D: (Working up a nice head of melodramatic steam...while completely faking the actual indignation)"When two people are trying to cook in here, there's not enough room! And with me needing to do more cooking for myself these day...with you people not providing for my every need anymore...we need a chef's kitchen." (My favorite part about it had to be the little dig about us super-mean parents, making him get his own dinner together. Nice one, dear! Oh, and by the way, "Too Bad"! Love, Mom and Dad...)
Me: No response really seemed necessary, so I just laughed at his little tirade and carried on with what I was doing. Then as we--without any difficulty whatsoever, mind you--skirted each other on the way to unload the dishwasher and put away the bread in the refrigerator, he vehemently concluded, "See? It's chaos in here, I tell ya!" (It was like...a surprise dinner theater performance...so I guess I should be...appreciative? And not forget to tip my waiter? Oy...)
Ay yi yi...eventually Riley--or, as I like to call him, Preferred Son (for right now, at least...the title is reassigned on a regular basis, as warranted) returned home from his team workout, famished as usual, and sat down to a bowl of the Brussels sprouts while his other course (Asian noodles, in case you were wondering) was nuking. While I was busy with my back turned toward him, I heard him abruptly exclaim, "This is so GOOD!" Wow...that's quite a reaction to Brussels sprouts, buddy. (I feel obligated to mention, here, that in our house, this particular item is considered something of a delicacy--such that when Husband saw them in the fridge, he expressed jealousy that we would be eating them without him while he was away. I know, I know...we're a weird bunch...)
So I regaled him with the tale of how messy they had been to prepare, likening the amount of effort and disarray to a "Thanksgiving-level recipe". His face fell slightly and he replied, "That's a shame ...because I'd eat these EVERY DAY." Needless to say, when I offered him seconds, he delightedly accepted, and powered through that serving as well. Yep,definitely the Preferred Son of the Moment...
Aaaannnd, that's the wrap-up for (3/4 of) Team WestEnders' week thus far. With the weekend coming, let's keep our fingers crossed for a quiet...nonsense-free...couple of days. Too much to ask? Maybe I'll just hide in my room and let them fend for themselves...I mean, what could possibly go wrong? (Don't answer that!)

=== RECORDED DATA ===
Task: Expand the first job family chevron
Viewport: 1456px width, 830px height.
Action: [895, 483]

...

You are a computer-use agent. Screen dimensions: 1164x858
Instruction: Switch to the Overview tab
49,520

=== DIRECTIVE ===
Print the part of the family blog post that starts at "Me: No response" and ends at "my waiter? Oy...)", word for word. The lines play no part in this.

=== ANSWER TO THIS EXERCISE ===
Me: No response really seemed necessary, so I just laughed at his little tirade and carried on with what I was doing. Then as we--without any difficulty whatsoever, mind you--skirted each other on the way to unload the dishwasher and put away the bread in the refrigerator, he vehemently concluded, "See? It's chaos in here, I tell ya!" (It was like...a surprise dinner theater performance...so I guess I should be...appreciative? And not forget to tip my waiter? Oy...)